Brief – Every line from the one containing "Where should I" to the end of the records below must be copied exactly, and no pictures may be included.

Recorded data:
* * *
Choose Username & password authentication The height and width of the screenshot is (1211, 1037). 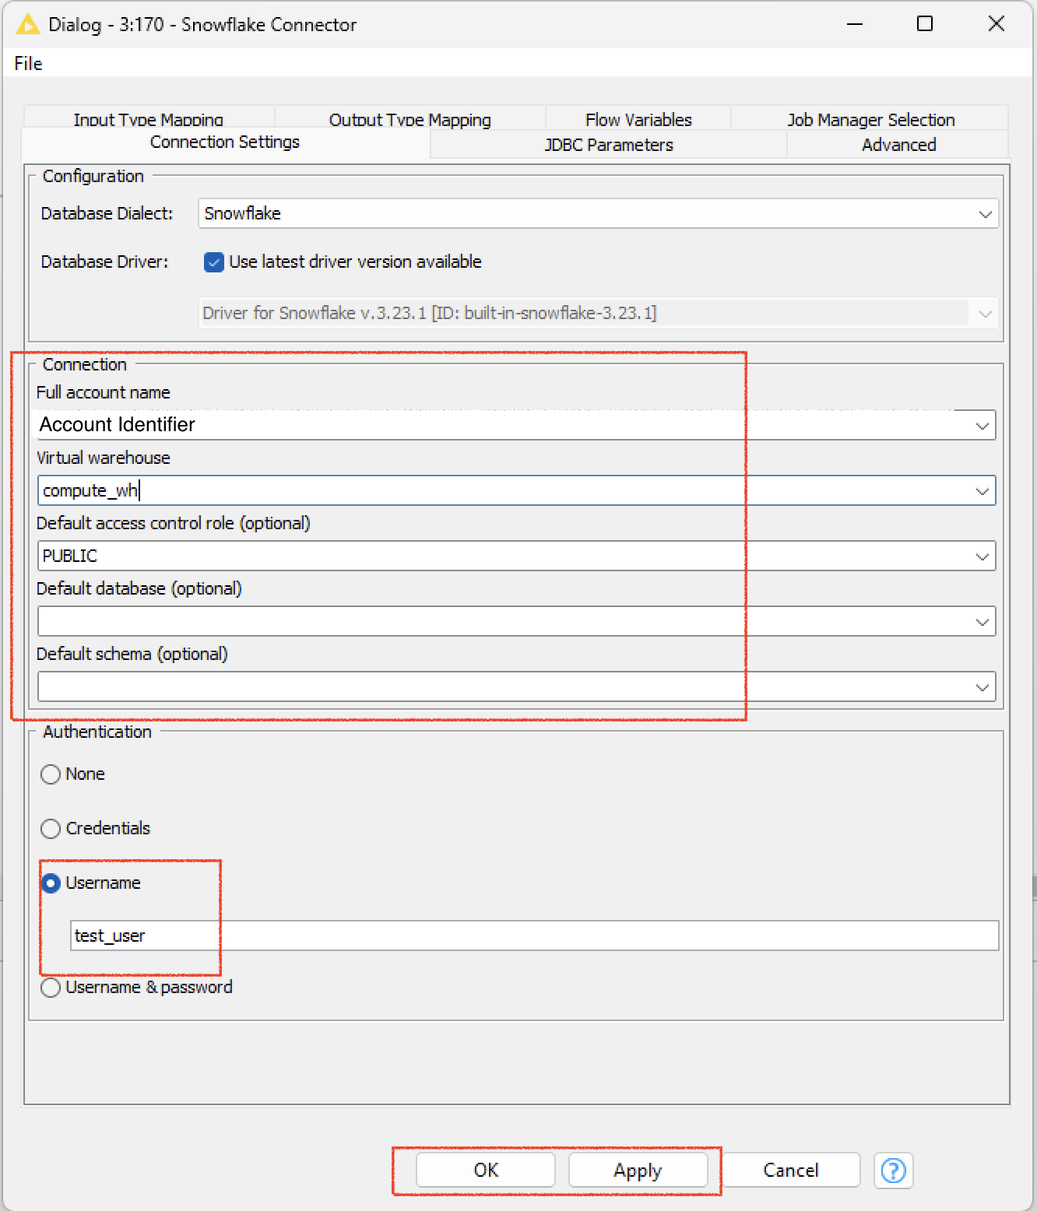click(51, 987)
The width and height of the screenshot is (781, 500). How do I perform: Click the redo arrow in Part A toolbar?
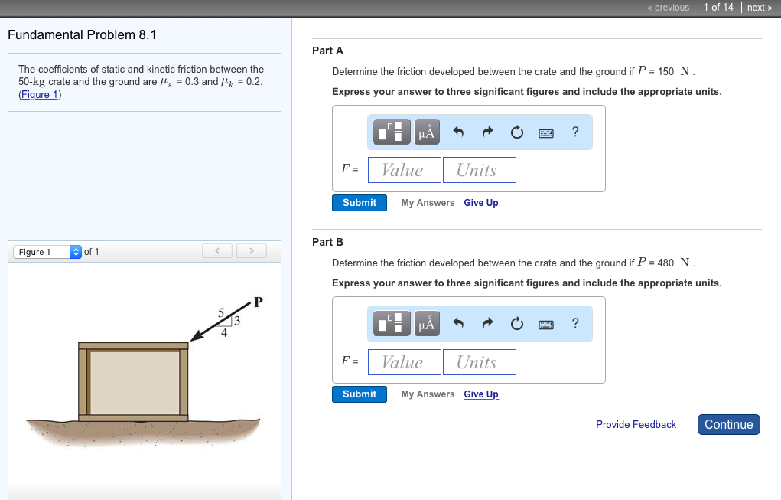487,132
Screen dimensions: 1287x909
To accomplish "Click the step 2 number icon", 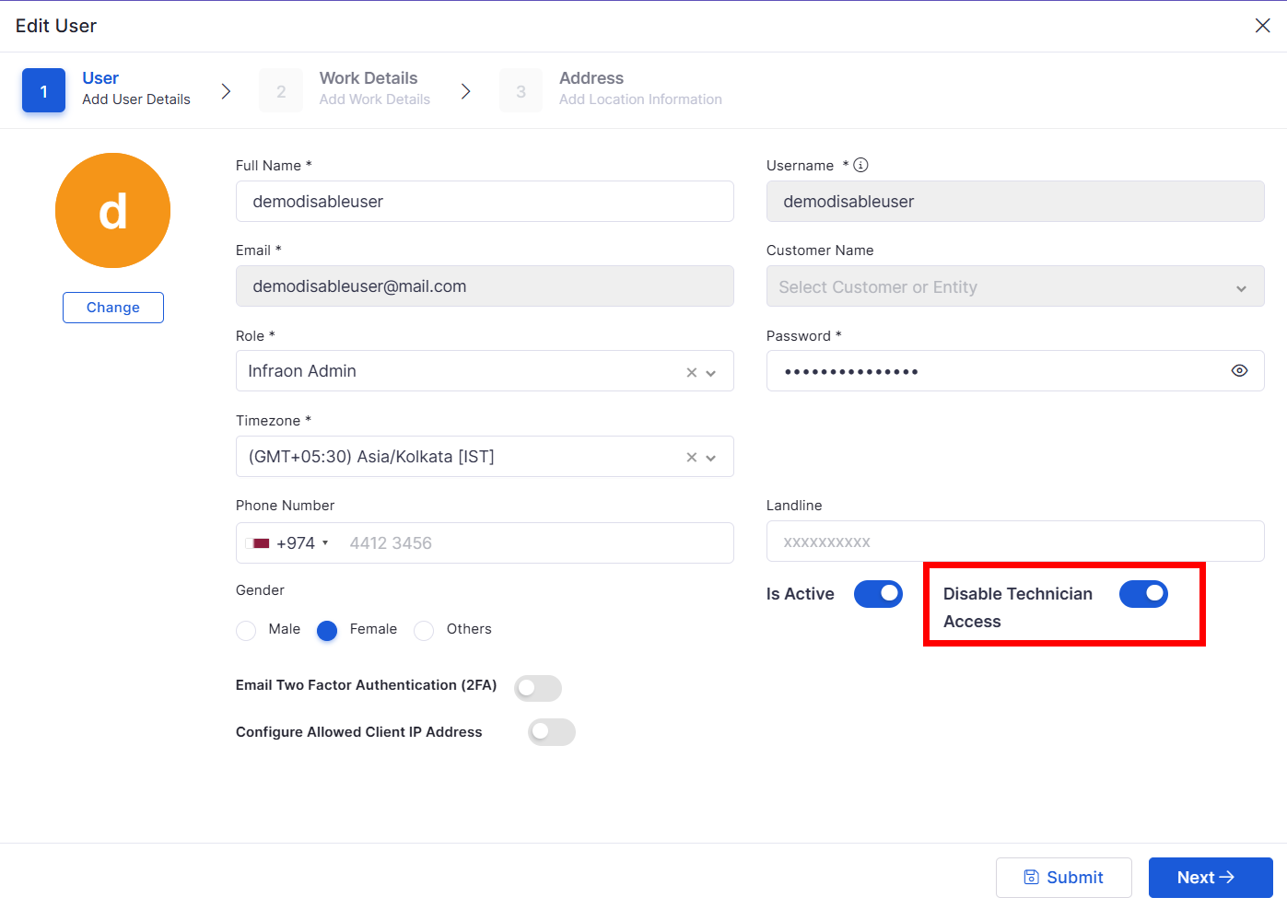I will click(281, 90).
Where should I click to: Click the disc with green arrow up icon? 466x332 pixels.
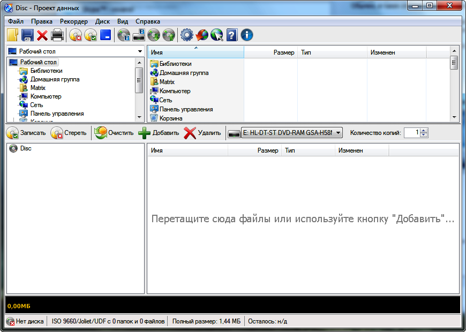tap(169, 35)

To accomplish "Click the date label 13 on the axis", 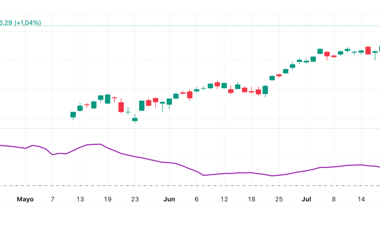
* * *
Answer section –
Where should I click to: Click the disc with green arrow up icon? 466x332 pixels.
tap(169, 35)

To accomplish "Click the date label 13 on the axis", 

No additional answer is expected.